In information about Dad, he would be recorded as a Patient resource. Each of his children would be a RelatedPerson resource that points to Dad as the patient.
In Information about Child1, s/he would be a Patient with Dad and the 3 siblings as RelatedPerson resources that point to Child1 as the patient.
I see, thanks @RichardT. The docs for link were confusing https://www.hl7.org/fhir/patient-definitions.html#Patient.link, “Link to another patient resource that concerns the same actual patient.” But I think this makes sense if the RelatedPerson is about the same Patient, but RelatedPerson.patient refers to the other party. As in it’s Patient (dad) .link (RelatedPerson) .patient (child)
Your second point about Child1, is this this just to close the reference loop and make a 2-way pointer? If I only need to traverse from Dad > Child, could I skip the second RelatedPerson group?
The children are full patients in my system, and I want to be able to traverse from Dad to children. It looks like you’re only saying there is a relationship, not that there are actual child patient records? Or is 22222 also the ID of the child patient?

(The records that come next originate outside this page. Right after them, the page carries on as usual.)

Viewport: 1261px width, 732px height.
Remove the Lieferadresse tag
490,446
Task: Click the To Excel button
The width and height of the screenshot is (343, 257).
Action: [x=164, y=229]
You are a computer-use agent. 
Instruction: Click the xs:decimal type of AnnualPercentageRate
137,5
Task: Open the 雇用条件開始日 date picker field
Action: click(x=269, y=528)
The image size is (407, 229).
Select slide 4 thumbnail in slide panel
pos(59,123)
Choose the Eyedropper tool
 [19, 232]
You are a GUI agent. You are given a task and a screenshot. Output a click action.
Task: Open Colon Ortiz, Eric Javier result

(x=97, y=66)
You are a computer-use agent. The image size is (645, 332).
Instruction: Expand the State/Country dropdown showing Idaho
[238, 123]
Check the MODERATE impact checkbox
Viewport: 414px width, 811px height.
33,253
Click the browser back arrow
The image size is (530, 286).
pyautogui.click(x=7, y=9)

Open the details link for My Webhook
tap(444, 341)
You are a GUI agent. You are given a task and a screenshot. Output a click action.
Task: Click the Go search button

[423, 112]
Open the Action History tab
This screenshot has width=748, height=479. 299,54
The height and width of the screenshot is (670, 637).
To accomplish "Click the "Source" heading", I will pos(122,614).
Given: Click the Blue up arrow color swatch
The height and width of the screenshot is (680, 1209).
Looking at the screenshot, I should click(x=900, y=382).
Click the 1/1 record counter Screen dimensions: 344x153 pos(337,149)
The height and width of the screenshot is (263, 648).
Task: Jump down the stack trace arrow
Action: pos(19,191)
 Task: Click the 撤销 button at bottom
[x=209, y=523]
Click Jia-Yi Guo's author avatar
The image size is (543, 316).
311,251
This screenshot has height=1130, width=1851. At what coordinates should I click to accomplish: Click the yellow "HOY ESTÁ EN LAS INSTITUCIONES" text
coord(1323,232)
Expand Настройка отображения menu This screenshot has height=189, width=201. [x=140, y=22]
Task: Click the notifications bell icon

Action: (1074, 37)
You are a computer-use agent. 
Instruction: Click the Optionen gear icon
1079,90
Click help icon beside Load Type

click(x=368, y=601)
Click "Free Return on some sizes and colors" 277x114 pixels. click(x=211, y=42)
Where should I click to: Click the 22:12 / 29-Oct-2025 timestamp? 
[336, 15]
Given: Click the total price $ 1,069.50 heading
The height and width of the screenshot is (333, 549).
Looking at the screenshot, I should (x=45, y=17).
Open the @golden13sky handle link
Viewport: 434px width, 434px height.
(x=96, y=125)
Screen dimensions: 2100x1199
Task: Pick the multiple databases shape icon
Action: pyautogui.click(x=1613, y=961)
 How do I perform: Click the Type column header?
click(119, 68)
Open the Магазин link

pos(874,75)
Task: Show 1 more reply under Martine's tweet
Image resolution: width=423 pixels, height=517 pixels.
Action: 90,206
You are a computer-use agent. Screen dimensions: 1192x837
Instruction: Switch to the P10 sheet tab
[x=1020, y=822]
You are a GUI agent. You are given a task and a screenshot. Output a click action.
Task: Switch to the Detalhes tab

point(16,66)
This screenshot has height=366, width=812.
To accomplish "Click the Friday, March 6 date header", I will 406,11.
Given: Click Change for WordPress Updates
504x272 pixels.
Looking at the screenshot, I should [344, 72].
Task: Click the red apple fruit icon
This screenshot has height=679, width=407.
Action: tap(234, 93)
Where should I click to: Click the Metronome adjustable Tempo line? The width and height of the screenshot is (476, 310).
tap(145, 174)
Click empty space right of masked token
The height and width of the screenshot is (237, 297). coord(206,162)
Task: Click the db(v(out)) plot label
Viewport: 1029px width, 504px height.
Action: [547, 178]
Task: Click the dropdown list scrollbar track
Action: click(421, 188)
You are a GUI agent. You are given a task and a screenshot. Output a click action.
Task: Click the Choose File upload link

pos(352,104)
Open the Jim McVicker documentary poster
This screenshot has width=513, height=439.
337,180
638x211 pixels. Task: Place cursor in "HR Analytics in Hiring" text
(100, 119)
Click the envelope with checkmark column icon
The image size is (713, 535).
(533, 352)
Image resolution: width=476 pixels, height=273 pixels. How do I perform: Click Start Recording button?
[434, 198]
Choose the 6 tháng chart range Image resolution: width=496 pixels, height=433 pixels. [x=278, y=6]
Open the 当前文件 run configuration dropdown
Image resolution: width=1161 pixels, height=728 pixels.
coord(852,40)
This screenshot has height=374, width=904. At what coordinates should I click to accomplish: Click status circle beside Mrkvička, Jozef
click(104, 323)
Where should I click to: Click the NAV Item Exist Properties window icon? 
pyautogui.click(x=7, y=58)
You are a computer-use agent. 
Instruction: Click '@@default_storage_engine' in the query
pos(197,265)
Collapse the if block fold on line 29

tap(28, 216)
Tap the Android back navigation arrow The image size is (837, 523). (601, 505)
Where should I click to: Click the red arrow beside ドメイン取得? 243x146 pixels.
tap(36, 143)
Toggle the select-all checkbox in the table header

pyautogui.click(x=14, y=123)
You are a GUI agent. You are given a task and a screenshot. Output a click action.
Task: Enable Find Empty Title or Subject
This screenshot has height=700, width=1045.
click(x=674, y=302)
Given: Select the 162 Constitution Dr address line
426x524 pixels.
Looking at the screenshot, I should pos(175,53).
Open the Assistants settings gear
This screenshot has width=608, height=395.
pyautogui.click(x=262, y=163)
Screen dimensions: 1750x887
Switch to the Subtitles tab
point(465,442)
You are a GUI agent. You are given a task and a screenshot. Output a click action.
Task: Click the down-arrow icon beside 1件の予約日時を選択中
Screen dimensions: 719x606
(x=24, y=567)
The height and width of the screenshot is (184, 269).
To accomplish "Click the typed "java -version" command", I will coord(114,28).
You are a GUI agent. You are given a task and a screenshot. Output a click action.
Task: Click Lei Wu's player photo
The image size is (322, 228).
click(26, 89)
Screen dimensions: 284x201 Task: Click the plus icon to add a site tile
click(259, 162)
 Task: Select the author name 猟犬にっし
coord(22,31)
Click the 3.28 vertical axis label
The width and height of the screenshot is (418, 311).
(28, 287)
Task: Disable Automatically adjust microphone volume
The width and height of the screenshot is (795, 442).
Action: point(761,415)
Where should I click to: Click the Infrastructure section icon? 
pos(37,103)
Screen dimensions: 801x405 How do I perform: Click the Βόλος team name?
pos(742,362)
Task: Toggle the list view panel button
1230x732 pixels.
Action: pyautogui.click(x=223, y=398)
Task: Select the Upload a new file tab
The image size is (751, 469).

From an insurance perspective there would also be a Coverage resource for each combination of Beneficiary (Patient) and insurer, so in your example there would be 5 Coverage resources all with Dad as the Subscriber and then with Dad, Child1, …, Child4 as the beneficiary. You would only know the children are related as they have the same subscriber.
You’ll end up with a Patient for dad and for each child. You’ll have a Coverage for each as well. And you may have RelatedPerson instances for each child pointing to the Parent. You might have RelatedPerson instances attached to the father for each child, though in general the children wouldn’t be “Actors” on the father’s record - at least not until they reached the age of majority.